Но потом он увидал (все тем же боковым зрением, иногда доводящим нас до того, что мы даже самих себя удивленно не узнаем в зеркалах), как распахнулась другая, до того не замечаемая им дверь на противоположной стороне зала — дверь и вправду была довольно узкой и небольшой, что-то вроде запасного либо служебного хода, как сострил бы Пепа в иных обстоятельствах. И в эту боковую, увиденную боковым зрением дверь так же точно боком протиснулся Карл-Йозеф Цумбруннен — с ему лишь свойственным растерянно-нездешним лицом. Кроме того, на нем не было очков и он только подслеповато щурился, нерешительно поглядывая на зал и присутствующих. И хотя уж настолько боковое появление должно было бы сойти ему с рук вполне гладко, в тот же миг откуда-то напомнил о себе распорядитель Вороныч, на весь зал прогнусив свое: «Готово! Начинаем!» Впрочем, этот носовой призыв мог и не иметь отношения к явлению австрийца, удовлетворился вялым предположением Артур Пепа.

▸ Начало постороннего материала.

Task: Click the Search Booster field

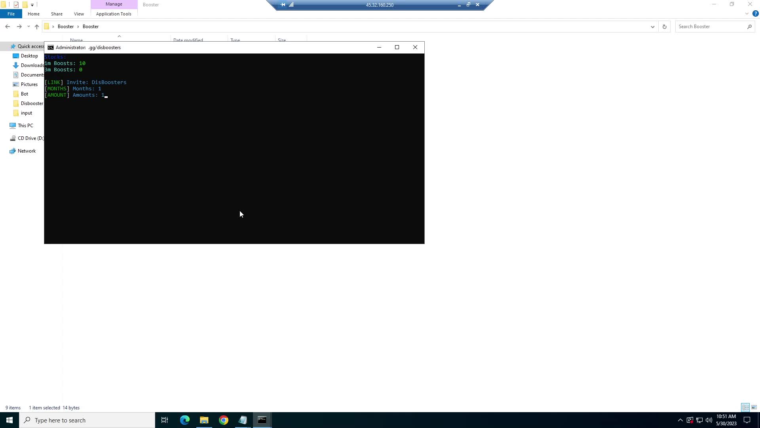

Отовсюду забренчала музыка — та, которую никогда не удается вспомнить проснувшись. Артур Пепа не знал ни нотной грамоты, ни специальной терминологии, но музыку ужасно любил, особенно ту, что звучала в его снах. Еще он жалел, что в свое время не научился игре ни на одном инструменте, поэтому иногда оставлял себе надежду на будущее воплощение. И тут, завороженный отчаянно богатым, просто-таки пышным звучанием громадного невидимого оркестра (куда там Вагнеру!), он увидел, как двинулся в обоих направлениях театральный занавес (похоже, до поры исполнявший в этом зале функцию одной из стен), за ним открылся безграничный простор сцены: там рос дремучий сад, биологическое стихотворение в двух склонениях — на пологом холме, захламленный вьющимися растениями и всеми оттенками зеленого, запущенный и удушливый сад, целый соловьиный город с двенадцатью реками и звездным небом, и в этом змеино-истомном пространстве, меж седьмою да восьмою водами, возвышался обвитый мохом и поросший липкими дурманными цветами постамент, который обвивали две женские фигуры (Артур Пепа сразу узнал и блондинку, и брюнетку).